Suppose there were a mutation of AIDS, hypothetical AIDS or H-AIDS, that could only be transmitted by ordinary coitus: a strain of the virus that was never transmitted in any other way. Furthermore, suppose H-AIDS was always fatal with ordinary coitus and never harmful otherwise. Would it then become objectively moral for a couple to engage in alternative forms of sexual gratification, forms which would otherwise be objectively immoral? Certainly not. Sodomy does not become objectively moral simply because ordinary coitus is deemed too dangerous. Wishing that ordinary coitus were possible does not transform morally evil sex acts into morally good sex acts. Wishing you could perform a morally good act does not remake reality so that when a morally evil act is performed it is transubstantiated into a good act.

The notion that contracepted sex is not objectively immoral in the case of the AIDS couple hinges on the idea that the intent is not to contracept but to prevent the transmission of disease. But that is not really the intent. It may be a wish, but a wish is not an intention. The intent in this case is to contracept, justified by the notion that it is for a good end: to prevent the transmission of disease. Furthermore, prevention of the transmission of disease is not even the primary end of the act, it is merely a secondary end. If the primary intended end were to prevent the transmission of disease then there would be no sex act in the first place.

So the condom-to-prevent-AIDS scenario fails double-effect, it seems to me, for at least two reasons.

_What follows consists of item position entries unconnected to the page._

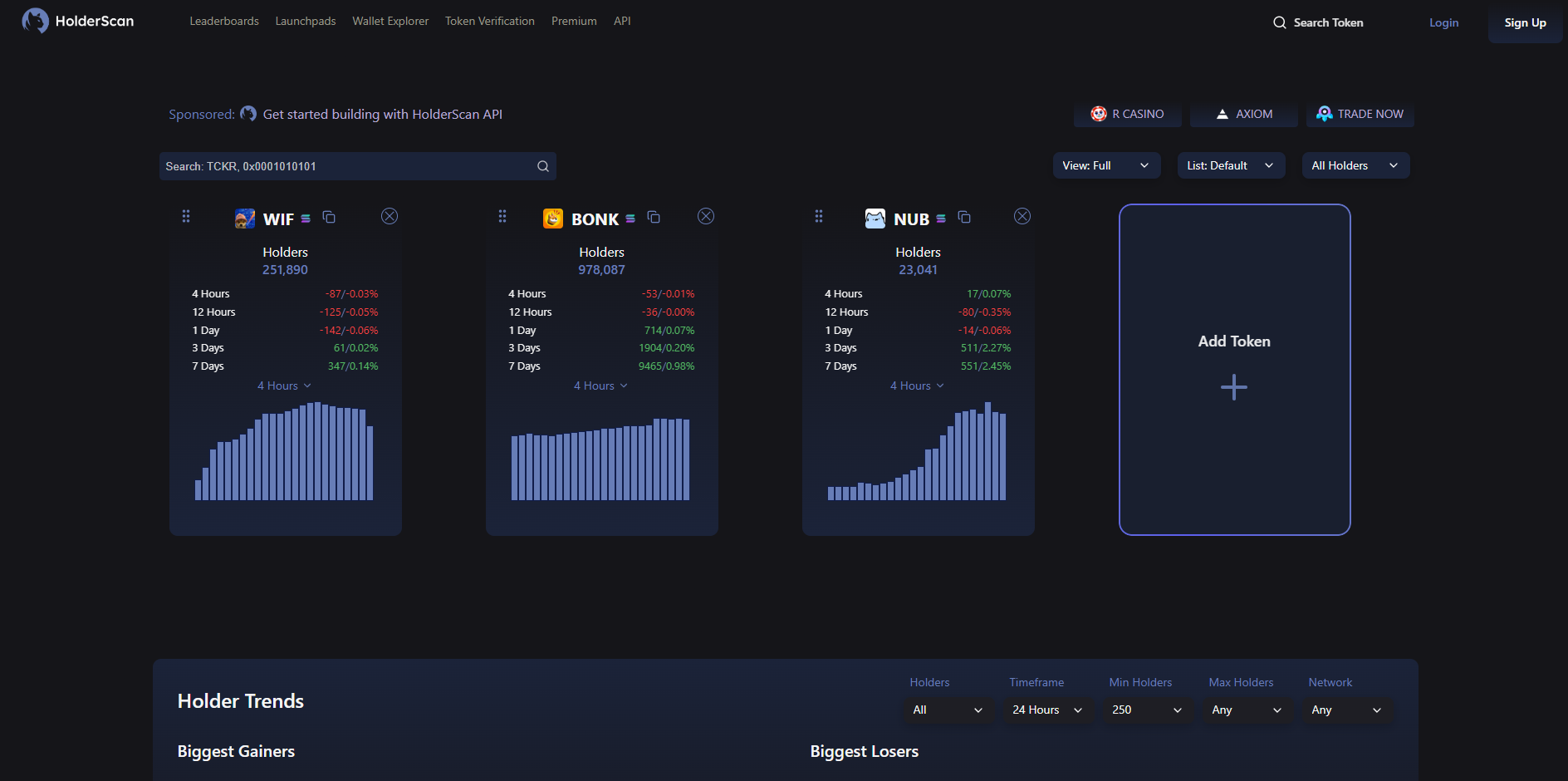Click the drag handle on the BONK card
The height and width of the screenshot is (781, 1568).
tap(502, 216)
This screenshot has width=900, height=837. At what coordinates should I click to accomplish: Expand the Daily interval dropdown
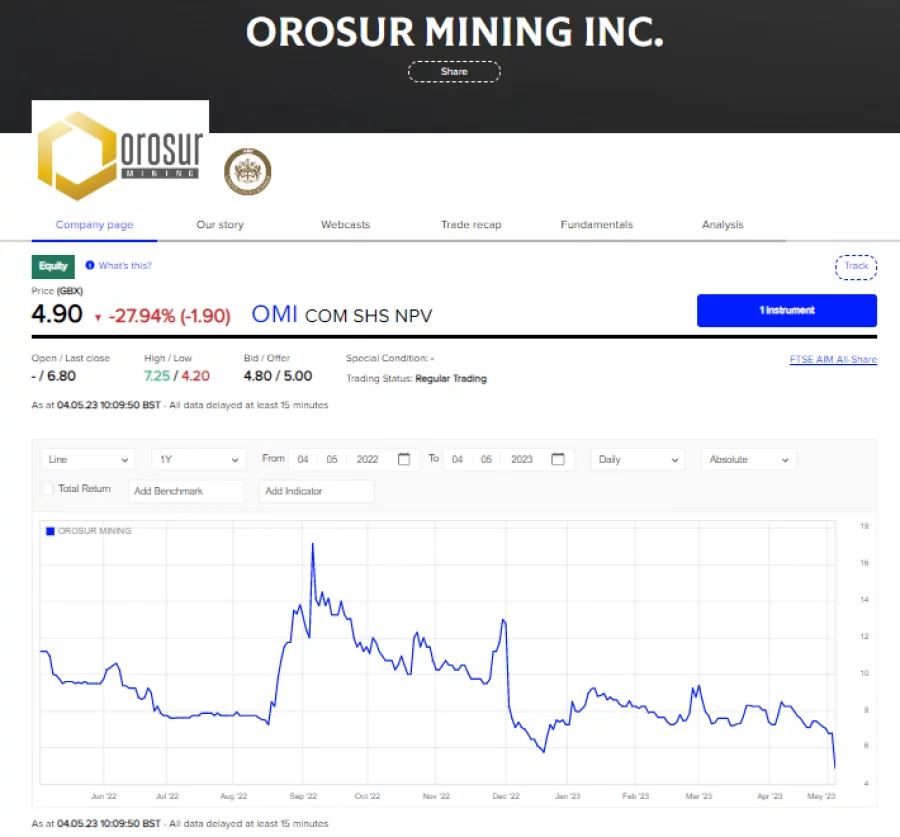[637, 460]
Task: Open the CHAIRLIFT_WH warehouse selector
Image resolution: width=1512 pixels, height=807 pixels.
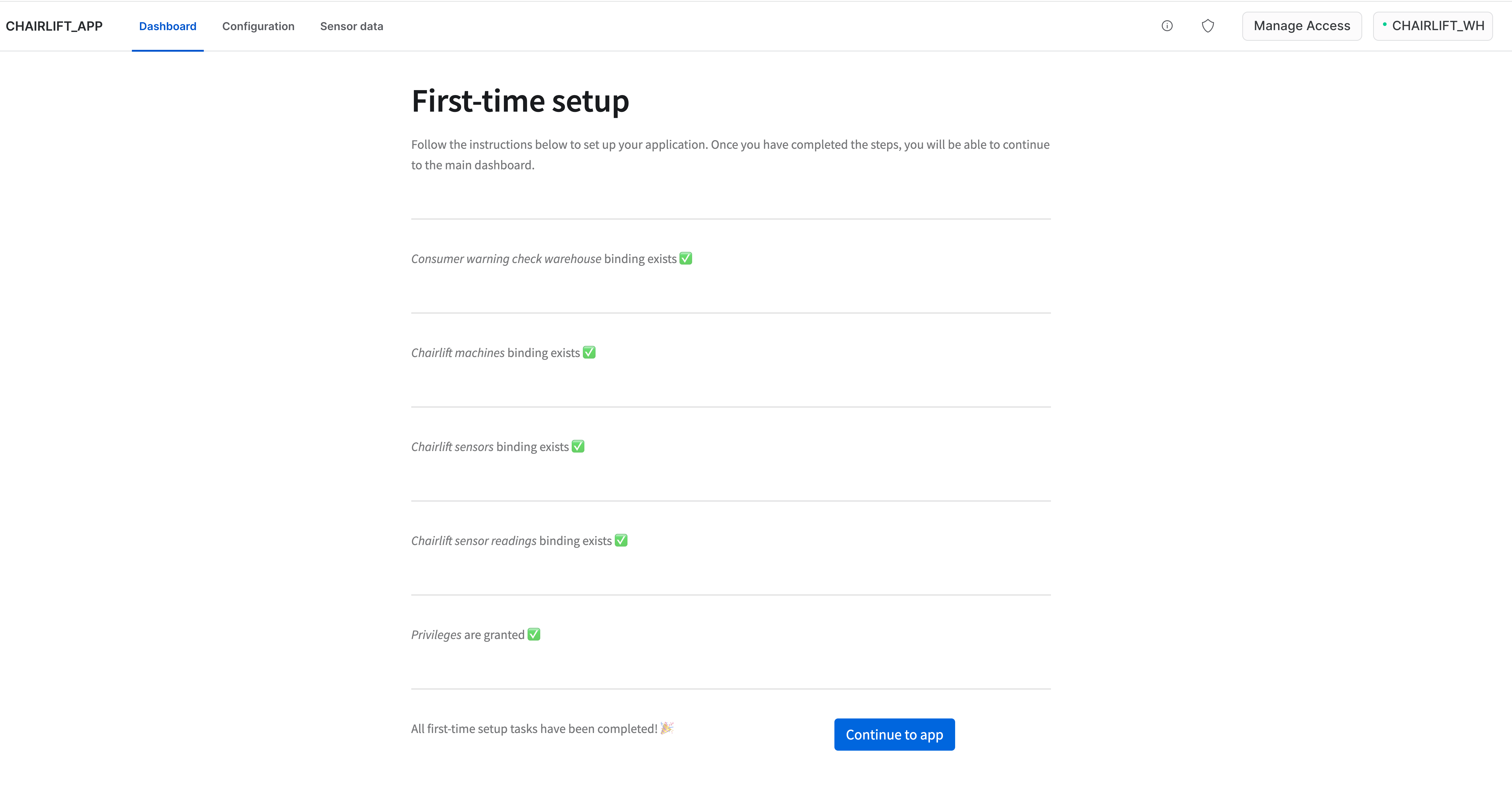Action: pyautogui.click(x=1433, y=26)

Double-effect does not grant a license to choose evil means, and contraception is an evil means. The assertion that contraception is not intended rests on a confusion of intent with wishful thinking: it denies that there is any such thing as a contracepted sex act that is independent of the wishful thinking of those engaged in the act. Furthermore the putative end, the prevention of disease, can be achieved by another obvious means which is not evil: abstinence from sex. The fact that abstinence is not chosen demonstrates that prevention of disease is not really the intended end. It is at best a secondary hope, not an end: a hope that sexual gratification may be had without the transmission of disease. But the primary end is sexual gratification. If sexual gratification were not the primary end then the means would not be adjusted, in a way that does not decrease but actually increases the likelihood of the transmission of disease, in order to achieve it. If the intent is truly self-defense and walking away is a legitimate option, then killing the attacker is not self-defense.

Sexual gratification is a good end in itself, when properly subordinate to other ends and not taken to excess. But the contention that prevention of disease is the intended end in this case, a necessary (but not sufficient) condition in order for condom use to be objectively moral, is manifestly false. And the means chosen toward that putative end are evil means. Condom use to prevent the spread of AIDS is not objectively moral.